** PROVIDED INFORMATION follows **

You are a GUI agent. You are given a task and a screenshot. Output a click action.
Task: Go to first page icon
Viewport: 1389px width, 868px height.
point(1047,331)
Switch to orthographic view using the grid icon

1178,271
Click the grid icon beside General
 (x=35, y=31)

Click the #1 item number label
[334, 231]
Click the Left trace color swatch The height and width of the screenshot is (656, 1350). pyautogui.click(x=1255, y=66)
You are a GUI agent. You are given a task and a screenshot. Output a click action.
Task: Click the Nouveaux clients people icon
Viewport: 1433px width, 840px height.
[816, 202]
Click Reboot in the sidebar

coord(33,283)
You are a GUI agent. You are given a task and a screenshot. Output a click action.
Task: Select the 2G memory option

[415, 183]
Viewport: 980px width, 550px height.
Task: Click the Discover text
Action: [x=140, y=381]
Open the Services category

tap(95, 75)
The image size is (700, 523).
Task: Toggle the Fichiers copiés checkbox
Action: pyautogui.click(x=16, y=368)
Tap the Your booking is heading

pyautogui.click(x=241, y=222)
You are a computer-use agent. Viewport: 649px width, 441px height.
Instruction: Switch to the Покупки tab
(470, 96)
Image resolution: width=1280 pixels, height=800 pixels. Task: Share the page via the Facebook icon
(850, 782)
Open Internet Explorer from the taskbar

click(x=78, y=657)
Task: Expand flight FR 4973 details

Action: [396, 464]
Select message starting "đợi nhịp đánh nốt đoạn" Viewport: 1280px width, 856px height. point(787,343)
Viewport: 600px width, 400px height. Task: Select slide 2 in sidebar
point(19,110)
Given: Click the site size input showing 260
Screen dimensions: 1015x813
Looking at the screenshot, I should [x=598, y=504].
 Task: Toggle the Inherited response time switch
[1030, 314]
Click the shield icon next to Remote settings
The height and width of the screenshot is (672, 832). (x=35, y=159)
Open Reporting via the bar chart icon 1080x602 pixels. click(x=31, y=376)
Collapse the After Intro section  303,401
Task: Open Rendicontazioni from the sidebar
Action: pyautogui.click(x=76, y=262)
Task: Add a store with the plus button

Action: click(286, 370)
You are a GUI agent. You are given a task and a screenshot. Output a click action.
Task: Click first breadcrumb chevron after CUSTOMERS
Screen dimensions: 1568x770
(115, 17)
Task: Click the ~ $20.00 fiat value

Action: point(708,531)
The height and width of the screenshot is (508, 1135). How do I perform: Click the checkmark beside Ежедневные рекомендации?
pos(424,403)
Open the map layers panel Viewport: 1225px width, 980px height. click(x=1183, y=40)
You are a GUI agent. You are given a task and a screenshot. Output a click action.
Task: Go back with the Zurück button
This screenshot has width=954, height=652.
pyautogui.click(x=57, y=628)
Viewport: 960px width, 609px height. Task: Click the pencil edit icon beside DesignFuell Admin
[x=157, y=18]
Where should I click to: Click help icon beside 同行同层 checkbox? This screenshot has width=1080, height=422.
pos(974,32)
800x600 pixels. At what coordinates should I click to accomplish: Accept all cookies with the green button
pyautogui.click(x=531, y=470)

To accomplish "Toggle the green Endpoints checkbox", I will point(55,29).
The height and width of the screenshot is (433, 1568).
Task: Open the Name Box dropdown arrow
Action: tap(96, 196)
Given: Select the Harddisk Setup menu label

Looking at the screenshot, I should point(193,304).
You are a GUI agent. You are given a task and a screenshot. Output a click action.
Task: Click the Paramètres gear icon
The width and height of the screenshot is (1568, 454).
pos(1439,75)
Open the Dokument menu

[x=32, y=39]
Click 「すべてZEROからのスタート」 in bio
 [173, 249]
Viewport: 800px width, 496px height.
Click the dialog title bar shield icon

** End of PROVIDED INFORMATION **

PROBLEM TO WORK ON –
The expected response reproduces all of the data precisely.

ANSWER BOX –
You are a GUI agent. You are given a task and a screenshot. Output a click action.
Task: Go to first page icon
Viewport: 1389px width, 868px height.
point(1047,331)
Switch to orthographic view using the grid icon

1178,271
Click the grid icon beside General
 (x=35, y=31)

Click the #1 item number label
[334, 231]
Click the Left trace color swatch The height and width of the screenshot is (656, 1350). pyautogui.click(x=1255, y=66)
You are a GUI agent. You are given a task and a screenshot. Output a click action.
Task: Click the Nouveaux clients people icon
Viewport: 1433px width, 840px height.
[816, 202]
Click Reboot in the sidebar

coord(33,283)
You are a GUI agent. You are given a task and a screenshot. Output a click action.
Task: Select the 2G memory option

[415, 183]
Viewport: 980px width, 550px height.
Task: Click the Discover text
Action: [x=140, y=381]
Open the Services category

tap(95, 75)
The image size is (700, 523).
Task: Toggle the Fichiers copiés checkbox
Action: pyautogui.click(x=16, y=368)
Tap the Your booking is heading

pyautogui.click(x=241, y=222)
You are a computer-use agent. Viewport: 649px width, 441px height.
Instruction: Switch to the Покупки tab
(470, 96)
Image resolution: width=1280 pixels, height=800 pixels. Task: Share the page via the Facebook icon
(850, 782)
Open Internet Explorer from the taskbar

click(x=78, y=657)
Task: Expand flight FR 4973 details

Action: [396, 464]
Select message starting "đợi nhịp đánh nốt đoạn" Viewport: 1280px width, 856px height. point(787,343)
Viewport: 600px width, 400px height. Task: Select slide 2 in sidebar
point(19,110)
Given: Click the site size input showing 260
Screen dimensions: 1015x813
Looking at the screenshot, I should [x=598, y=504].
 Task: Toggle the Inherited response time switch
[1030, 314]
Click the shield icon next to Remote settings
The height and width of the screenshot is (672, 832). (x=35, y=159)
Open Reporting via the bar chart icon 1080x602 pixels. click(x=31, y=376)
Collapse the After Intro section  303,401
Task: Open Rendicontazioni from the sidebar
Action: pyautogui.click(x=76, y=262)
Task: Add a store with the plus button

Action: click(286, 370)
You are a GUI agent. You are given a task and a screenshot. Output a click action.
Task: Click first breadcrumb chevron after CUSTOMERS
Screen dimensions: 1568x770
(115, 17)
Task: Click the ~ $20.00 fiat value

Action: point(708,531)
The height and width of the screenshot is (508, 1135). How do I perform: Click the checkmark beside Ежедневные рекомендации?
pos(424,403)
Open the map layers panel Viewport: 1225px width, 980px height. click(x=1183, y=40)
You are a GUI agent. You are given a task and a screenshot. Output a click action.
Task: Go back with the Zurück button
This screenshot has width=954, height=652.
pyautogui.click(x=57, y=628)
Viewport: 960px width, 609px height. Task: Click the pencil edit icon beside DesignFuell Admin
[x=157, y=18]
Where should I click to: Click help icon beside 同行同层 checkbox? This screenshot has width=1080, height=422.
pos(974,32)
800x600 pixels. At what coordinates should I click to accomplish: Accept all cookies with the green button
pyautogui.click(x=531, y=470)

To accomplish "Toggle the green Endpoints checkbox", I will point(55,29).
The height and width of the screenshot is (433, 1568).
Task: Open the Name Box dropdown arrow
Action: tap(96, 196)
Given: Select the Harddisk Setup menu label

Looking at the screenshot, I should point(193,304).
You are a GUI agent. You are given a task and a screenshot. Output a click action.
Task: Click the Paramètres gear icon
The width and height of the screenshot is (1568, 454).
pos(1439,75)
Open the Dokument menu

[x=32, y=39]
Click 「すべてZEROからのスタート」 in bio
 [173, 249]
Viewport: 800px width, 496px height.
Click the dialog title bar shield icon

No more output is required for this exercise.